1Department of Neurology, Shuguang Hospital Affiliated to Shanghai University of Traditional Chinese Medicine, Shanghai 201203, China
2Department of Neurology, Graduate School of Medicine, The University of Tokyo, Tokyo 113-8655, Japan
3Center for Disease Biology and Integrative Medicine, Graduate School of Medicine, The University of Tokyo, Tokyo 113-0033, Japan
4Department of Neurology, Kansai University Clinic, Kansai University of Health Sciences, Osaka 590-0482, Japan
5Educational Physiology Laboratory, Graduate School of Education, The University of Tokyo, Tokyo 113-0033, Japan

Received 3 April 2014; Revised 26 July 2014; Accepted 7 August 2014; Published 19 August 2014

Academic Editor: Mario Zappia

Copyright © 2014 Weidong Pan et al. This is an open access article distributed under the Creative Commons Attribution License, which permits unrestricted use, distribution, and reproduction in any medium, provided the original work is properly cited.

Abstract

Quantitative and objective evaluation of disease severity and/or drug effect is necessary in clinical practice. Wearable accelerometers such as an actigraph enable long-term recording of a patient’s movement during activities and they can be used for quantitative assessment of symptoms due to various diseases.
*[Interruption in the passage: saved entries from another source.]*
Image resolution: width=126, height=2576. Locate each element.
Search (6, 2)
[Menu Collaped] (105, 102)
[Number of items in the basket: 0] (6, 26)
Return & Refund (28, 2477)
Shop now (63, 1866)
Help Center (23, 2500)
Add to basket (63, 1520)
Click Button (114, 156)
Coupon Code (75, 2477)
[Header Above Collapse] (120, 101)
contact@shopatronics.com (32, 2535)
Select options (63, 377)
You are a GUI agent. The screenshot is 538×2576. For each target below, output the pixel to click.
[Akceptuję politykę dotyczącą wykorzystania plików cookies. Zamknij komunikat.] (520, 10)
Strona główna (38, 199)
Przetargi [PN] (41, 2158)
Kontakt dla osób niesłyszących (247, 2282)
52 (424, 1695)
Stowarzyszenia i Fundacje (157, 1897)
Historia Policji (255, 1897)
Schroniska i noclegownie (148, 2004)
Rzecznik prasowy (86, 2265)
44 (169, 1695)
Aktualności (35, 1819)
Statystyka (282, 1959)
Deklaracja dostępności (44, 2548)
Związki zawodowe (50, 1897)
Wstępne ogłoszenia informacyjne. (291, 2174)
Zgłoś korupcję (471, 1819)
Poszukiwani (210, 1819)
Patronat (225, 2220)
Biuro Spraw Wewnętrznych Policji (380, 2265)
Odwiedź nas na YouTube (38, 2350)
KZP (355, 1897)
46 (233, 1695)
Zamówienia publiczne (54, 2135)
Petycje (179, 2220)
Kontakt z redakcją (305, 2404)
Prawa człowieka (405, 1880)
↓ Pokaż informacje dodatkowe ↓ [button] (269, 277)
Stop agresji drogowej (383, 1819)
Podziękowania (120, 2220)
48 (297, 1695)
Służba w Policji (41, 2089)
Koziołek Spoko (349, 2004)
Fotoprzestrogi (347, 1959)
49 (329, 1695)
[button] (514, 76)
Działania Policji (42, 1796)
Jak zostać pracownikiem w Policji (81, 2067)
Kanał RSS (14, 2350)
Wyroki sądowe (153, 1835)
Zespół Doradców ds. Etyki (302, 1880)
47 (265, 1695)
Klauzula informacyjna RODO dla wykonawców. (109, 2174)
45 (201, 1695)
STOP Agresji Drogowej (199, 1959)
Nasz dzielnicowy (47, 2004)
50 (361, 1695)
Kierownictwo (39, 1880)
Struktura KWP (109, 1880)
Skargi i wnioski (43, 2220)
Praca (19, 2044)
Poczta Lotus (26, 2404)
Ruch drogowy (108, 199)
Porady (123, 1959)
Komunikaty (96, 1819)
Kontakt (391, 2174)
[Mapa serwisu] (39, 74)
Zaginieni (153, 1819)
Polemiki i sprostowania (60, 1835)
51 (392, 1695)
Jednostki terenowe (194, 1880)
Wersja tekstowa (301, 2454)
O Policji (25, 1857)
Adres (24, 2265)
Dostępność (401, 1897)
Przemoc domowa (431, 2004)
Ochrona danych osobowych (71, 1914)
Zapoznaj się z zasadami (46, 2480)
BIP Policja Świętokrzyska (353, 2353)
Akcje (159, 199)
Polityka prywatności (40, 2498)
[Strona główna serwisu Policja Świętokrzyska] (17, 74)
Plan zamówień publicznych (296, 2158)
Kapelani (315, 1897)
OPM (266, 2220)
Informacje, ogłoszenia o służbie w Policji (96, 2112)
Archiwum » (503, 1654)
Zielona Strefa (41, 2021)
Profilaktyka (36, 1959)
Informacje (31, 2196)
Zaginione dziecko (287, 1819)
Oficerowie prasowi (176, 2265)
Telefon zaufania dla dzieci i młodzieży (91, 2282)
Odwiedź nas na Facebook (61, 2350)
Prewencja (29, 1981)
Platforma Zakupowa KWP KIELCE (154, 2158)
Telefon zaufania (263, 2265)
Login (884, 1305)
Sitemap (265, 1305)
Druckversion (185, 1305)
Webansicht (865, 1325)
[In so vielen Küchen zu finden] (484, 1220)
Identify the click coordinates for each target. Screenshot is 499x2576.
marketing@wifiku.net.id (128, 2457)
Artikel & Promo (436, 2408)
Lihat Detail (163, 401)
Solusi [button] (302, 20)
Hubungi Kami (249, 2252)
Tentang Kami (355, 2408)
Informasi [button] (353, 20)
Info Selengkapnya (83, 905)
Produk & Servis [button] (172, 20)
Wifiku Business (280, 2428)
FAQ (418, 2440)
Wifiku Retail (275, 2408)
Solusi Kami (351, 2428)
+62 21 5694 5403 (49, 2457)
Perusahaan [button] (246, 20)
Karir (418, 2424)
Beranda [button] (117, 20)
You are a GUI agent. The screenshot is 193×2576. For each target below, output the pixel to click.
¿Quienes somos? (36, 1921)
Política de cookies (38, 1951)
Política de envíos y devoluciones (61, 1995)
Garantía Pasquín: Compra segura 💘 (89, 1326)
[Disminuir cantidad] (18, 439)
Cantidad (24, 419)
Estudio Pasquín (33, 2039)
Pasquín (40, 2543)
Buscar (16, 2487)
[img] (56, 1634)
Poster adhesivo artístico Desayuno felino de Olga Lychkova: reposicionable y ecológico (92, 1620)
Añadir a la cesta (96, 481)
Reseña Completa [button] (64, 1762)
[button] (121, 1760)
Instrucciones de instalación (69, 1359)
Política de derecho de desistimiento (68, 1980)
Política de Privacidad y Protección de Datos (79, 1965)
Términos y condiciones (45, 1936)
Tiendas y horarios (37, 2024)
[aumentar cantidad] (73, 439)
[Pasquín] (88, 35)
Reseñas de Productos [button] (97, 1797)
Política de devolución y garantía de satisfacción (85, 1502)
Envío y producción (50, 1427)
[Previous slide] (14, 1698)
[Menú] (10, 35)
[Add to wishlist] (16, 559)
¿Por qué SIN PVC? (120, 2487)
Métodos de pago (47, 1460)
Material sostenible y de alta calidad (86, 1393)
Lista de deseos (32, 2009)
We reviewed some applications of actigraphy with analytical methods that are sufficiently sensitive and reliable to determine the severity of diseases and disorders such as motor and nonmotor disorders like Parkinson’s disease, sleep disorders, depression, behavioral and psychological symptoms of dementia (BPSD) for vascular dementia (VD), seasonal affective disorder (SAD), and stroke, as well as the effects of drugs used to treat them. We believe it is possible to develop analytical methods to assess more neurological or psychopathic disorders using actigraphy records.